Frequently asked questions about DPO for public administrations and town councils.

Does a small town council have to have a DPO?

Yes, with no exception for size. Article 37(1)(a) GDPR requires every public authority or body to appoint a DPO, regardless of population or the volume of processing activities. The GDPR's only exception is courts acting in their judicial capacity. A municipality of a few hundred people is just as bound as a provincial council.

Can a municipality share its DPO with other town councils or with a joint board?

Yes. Article 37(3) GDPR expressly allows several public authorities or bodies to appoint a single Data Protection Officer, taking account of their organisational structure and size. Each entity notifies its own appointment to the AEPD within the ten-day period set by Article 34(3) of the LOPDGDD. It's the most common and most economical arrangement for small town councils and service joint boards, and the one we apply most often across Castilla y León.

Does the DPO have to be a public employee, or can it be an outside company?

It can be either. Article 37(6) GDPR allows the officer to be a staff member of the organisation or to carry out the role under a service contract, that is, outsourced. Many small town councils choose outsourcing precisely because they don't have staff with the qualification and specialist knowledge required under Article 37(5) GDPR, nor enough workload to justify a full-time in-house role.

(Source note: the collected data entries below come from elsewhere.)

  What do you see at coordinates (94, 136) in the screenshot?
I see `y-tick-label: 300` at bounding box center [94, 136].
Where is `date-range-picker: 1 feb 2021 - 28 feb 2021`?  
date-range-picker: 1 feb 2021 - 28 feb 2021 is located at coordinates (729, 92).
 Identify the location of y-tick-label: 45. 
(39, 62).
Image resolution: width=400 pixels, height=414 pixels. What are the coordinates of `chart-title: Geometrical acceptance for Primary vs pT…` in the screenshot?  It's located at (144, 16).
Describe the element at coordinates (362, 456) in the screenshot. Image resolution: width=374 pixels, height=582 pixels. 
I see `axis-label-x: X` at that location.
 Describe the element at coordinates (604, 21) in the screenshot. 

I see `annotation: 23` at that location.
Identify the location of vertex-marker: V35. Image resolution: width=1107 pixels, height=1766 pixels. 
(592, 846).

How is the DPO's appointment notified to the AEPD?

Notification is made through the Spanish Data Protection Agency's electronic office, with the officer's contact details, as required by Article 37(7) GDPR, and must be made within ten days of the appointment under Article 34(3) of the LOPDGDD. The appointment must be backed by a resolution from the competent municipal body. See the step-by-step procedure in our guide to appointing a DPO with the AEPD (in Spanish).

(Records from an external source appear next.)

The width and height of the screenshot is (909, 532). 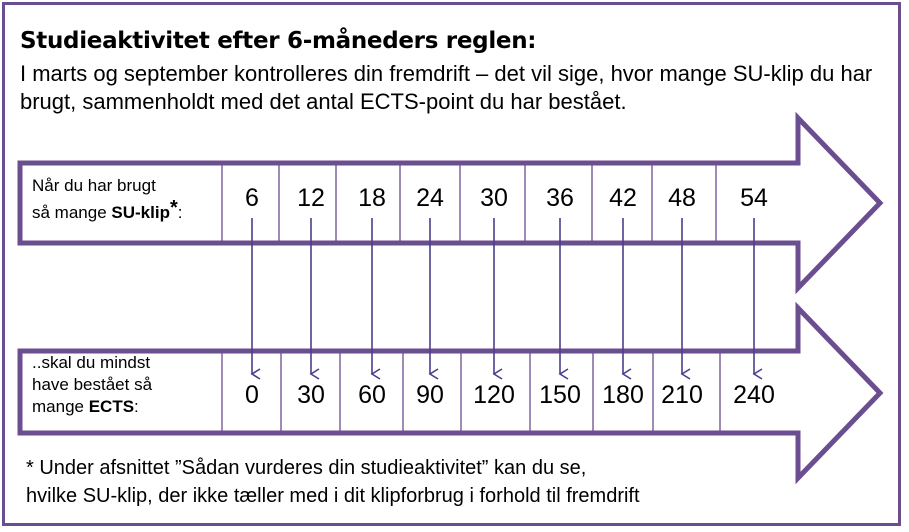 What do you see at coordinates (107, 200) in the screenshot?
I see `su-klip-row-label: Når du har brugt så mange SU-klip*:` at bounding box center [107, 200].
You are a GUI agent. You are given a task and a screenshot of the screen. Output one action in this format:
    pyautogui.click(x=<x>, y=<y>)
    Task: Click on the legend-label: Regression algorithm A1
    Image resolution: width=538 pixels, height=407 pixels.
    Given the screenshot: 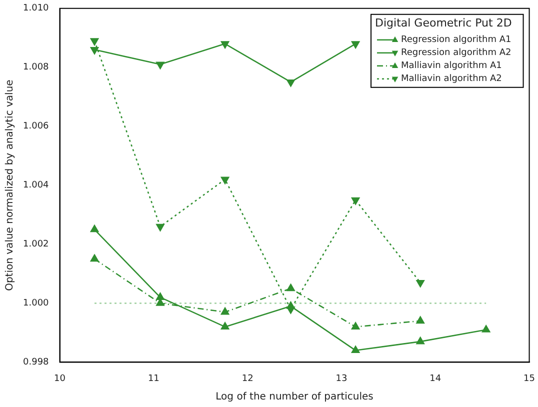 What is the action you would take?
    pyautogui.click(x=456, y=40)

What does the DPO actually do inside a town council?

The same duties Article 39 GDPR sets out for any organisation: informing and advising the council and its staff on their obligations, monitoring compliance, advising on data protection impact assessments where applicable, and cooperating with the AEPD as its point of contact. We cover each duty in detail in our article on the DPO's functions (in Spanish).

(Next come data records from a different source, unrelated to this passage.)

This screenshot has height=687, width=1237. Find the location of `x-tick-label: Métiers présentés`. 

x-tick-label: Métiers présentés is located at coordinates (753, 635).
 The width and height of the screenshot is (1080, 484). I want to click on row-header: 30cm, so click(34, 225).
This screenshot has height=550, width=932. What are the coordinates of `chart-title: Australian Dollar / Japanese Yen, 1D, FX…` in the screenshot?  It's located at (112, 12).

What happens if a public administration doesn't appoint a DPO?

The penalty regime differs from that of private companies. When the infringer is a public administration, the LOPDGDD sets out a specific regime in its Article 77: instead of the fines under Article 83 GDPR — expressly excluded since the reform introduced by Law 11/2023 — the AEPD issues a decision declaring the infringement and setting the corrective measures, can propose that disciplinary proceedings be opened against the individuals responsible, and publishes the decision on its website identifying the infringing body. Not having appointed a DPO also exposes the council to formal requests and a weak position against any citizen complaint.

Can the outsourced DPO be procured through a public tender?

Yes, and it's the usual route: since it's a service to a public-sector entity, procuring an outsourced DPO is subject to Law 9/2017 on Public Sector Contracts, normally through a minor contract if the amount allows it, or a simplified open procedure if it exceeds that threshold. We support the administration itself through that process, the same way we do in our public procurement service for companies bidding for public contracts.

How much does an outsourced DPO cost for a town council or joint board?

We don't publish a fixed rate because it depends on how many entities share the officer, the volume of processing activities and whether there are higher-risk services such as video surveillance or local police. We confirm it during the initial diagnosis. The variables that move the price for any organisation, public or private, are explained in our article on outsourced DPO pricing (in Spanish).